Camille soltó un jadeo.

–Nadie piensa eso.

Julie puso los ojos en blanco.

–No, claro.

–Mira, vamos a hacer una cosa. Has sido muy disciplinada con el Headgear cervical, y tienes muy bien los dientes. Vamos a preguntarle al dentista si puedes llevarlo solo por las noches. Y, otra cosa, iba a esperar a tu cumpleaños para cambiarte las gafas por unas lentillas, pero ¿qué te parece que te regale las lentillas para celebrar el final de curso? Voy a pedir cita…

Julie se giró hacia ella.

–Estoy gorda, ¿vale? Aunque me quiten el aparato externo y me ponga lentillas, no voy a adelgazar.

–Ya basta –dijo Camille–. No voy a permitir que hables así de ti misma.

–¿Por qué no? Todo el mundo lo dice.

–¿Qué quieres decir con eso de «todo el mundo»?

Julie se encogió de hombros otra vez.

–Pues… no importa.

Camille volvió a apartarle el pelo de la cara a su hija. Julie estaba en medio del cambio de la pubertad, que le había llegado un poco tarde. Todas sus amigas lo habían pasado ya, pero Julie acababa de empezar. Durante el año anterior había engordado, y estaba tan avergonzada de su cuerpo, que se ponía pantalones vaqueros y camisetas enormes.

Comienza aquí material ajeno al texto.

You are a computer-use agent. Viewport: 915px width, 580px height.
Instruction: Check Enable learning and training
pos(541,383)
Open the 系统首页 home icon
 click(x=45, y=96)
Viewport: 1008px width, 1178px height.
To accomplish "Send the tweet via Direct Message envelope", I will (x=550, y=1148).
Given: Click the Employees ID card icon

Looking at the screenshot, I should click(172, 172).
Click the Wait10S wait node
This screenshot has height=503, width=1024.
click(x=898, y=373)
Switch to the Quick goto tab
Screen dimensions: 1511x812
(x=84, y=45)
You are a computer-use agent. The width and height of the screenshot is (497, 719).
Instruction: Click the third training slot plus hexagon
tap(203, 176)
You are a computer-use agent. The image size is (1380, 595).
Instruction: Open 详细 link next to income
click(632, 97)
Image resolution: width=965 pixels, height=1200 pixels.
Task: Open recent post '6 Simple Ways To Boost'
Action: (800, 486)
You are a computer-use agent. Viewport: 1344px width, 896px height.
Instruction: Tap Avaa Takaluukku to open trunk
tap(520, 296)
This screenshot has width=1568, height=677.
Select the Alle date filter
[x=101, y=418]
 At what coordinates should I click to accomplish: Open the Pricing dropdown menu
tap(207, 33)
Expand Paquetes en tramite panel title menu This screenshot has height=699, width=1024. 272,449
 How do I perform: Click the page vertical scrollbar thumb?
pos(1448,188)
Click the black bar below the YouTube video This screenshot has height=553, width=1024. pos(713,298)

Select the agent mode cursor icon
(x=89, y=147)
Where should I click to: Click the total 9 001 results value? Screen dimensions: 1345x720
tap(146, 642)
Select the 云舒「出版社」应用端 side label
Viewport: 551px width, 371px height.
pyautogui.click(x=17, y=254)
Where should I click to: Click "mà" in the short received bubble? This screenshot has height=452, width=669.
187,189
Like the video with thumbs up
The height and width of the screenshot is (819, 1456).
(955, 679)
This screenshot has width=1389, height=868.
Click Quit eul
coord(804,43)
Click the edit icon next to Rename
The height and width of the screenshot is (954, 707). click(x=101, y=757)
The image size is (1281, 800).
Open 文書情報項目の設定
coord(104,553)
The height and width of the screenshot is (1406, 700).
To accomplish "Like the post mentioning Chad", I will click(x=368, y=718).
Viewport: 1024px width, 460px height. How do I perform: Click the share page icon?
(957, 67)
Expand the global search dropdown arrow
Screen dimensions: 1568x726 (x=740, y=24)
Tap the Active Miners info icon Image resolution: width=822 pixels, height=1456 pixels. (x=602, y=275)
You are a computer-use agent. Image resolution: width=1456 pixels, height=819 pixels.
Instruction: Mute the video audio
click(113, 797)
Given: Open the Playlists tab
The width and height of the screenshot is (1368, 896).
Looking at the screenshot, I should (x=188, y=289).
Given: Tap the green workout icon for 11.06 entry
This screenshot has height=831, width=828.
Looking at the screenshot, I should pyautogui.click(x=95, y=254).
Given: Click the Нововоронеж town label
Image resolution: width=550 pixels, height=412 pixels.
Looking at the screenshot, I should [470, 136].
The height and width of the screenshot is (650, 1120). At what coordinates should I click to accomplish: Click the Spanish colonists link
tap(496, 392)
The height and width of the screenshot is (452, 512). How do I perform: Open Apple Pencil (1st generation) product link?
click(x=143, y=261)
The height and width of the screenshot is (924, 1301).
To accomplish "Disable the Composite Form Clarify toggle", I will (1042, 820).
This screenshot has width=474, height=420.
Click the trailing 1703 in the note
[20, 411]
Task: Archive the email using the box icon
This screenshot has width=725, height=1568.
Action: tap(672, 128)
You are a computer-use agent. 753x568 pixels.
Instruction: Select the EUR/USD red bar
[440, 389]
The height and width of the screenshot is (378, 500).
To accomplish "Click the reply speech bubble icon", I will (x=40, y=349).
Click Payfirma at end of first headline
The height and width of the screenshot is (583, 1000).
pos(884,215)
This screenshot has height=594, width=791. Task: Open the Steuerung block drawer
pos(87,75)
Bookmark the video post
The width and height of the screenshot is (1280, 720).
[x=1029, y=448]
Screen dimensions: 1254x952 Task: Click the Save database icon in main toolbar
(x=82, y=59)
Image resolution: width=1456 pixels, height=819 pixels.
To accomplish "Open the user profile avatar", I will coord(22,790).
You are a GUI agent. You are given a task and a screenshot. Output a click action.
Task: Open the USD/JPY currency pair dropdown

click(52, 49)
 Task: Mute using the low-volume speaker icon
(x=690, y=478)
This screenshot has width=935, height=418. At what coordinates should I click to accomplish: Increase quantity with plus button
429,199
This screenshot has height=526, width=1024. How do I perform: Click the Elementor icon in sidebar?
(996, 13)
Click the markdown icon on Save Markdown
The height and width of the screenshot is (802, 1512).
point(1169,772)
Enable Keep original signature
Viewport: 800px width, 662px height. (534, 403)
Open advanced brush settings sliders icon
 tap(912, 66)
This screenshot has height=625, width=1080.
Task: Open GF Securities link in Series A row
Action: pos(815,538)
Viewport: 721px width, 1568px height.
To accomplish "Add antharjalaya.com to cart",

–Tal vez yo necesite ser más permisiva, es cierto –dijo Camille–, pero no voy a hacerlo todo a la vez y, mucho menos, a ponerte en peligro.

–Se llama salvamento de surf por un motivo. Estamos aprendiendo a estar seguros en el agua. Eso tú ya lo sabes, mamá.

Camille exhaló un suspiro, arrancó el coche y volvió a la carretera.

–Haciendo las cosas a escondidas no te vas a ganar mi confianza.

–Muy bien. Pues dime cómo me puedo ganar tu confianza para poder ir al curso.

Camille miró a la carretera y vio cómo iba dejando atrás todos los puntos familiares de aquel trayecto. La laguna donde, una vez, sus amigas y ella habían colgado un columpio de cuerdas. En la parte del mar estaba Sutton Cove, una pequeña playa, destino de todos aquellos que querían hacer kitesurf enfrentándose con el viento y las corrientes. Después de un día entero haciendo kitesurf en aquella cala, al salir del agua, se había encontrado a Jace de rodillas, ofreciéndole un anillo de compromiso. Había vivido tantas aventuras en cada rincón…

–Hablaremos de ello –dijo, al final.

–Eso significa que no.

–Significa que las dos vamos a intentar hacerlo mejor. Siento haberme encerrado tanto en el trabajo, y…

De repente, recordó algo horrible.

–¿Qué pasa? –le preguntó Julie.

–Una cosa de trabajo –dijo ella, y miró a su hija–. No te preocupes, ya me las arreglaré.

Se le había encogido el estómago al darse cuenta de que, al oír la llamada de la enfermera de urgencias, había dejado caer los negativos del profesor Finnemore y había salido corriendo del cuarto de revelado, dejando que entrara toda la luz. Aquella película que había hallado su cliente se había estropeado para siempre.

Magnífico: unos negativos únicos, que podían haberles brindado unas imágenes nunca vistas de un siglo de antigüedad, estaban completamente destrozadas.

El profesor Finnemore no se iba a poner contento, precisamente.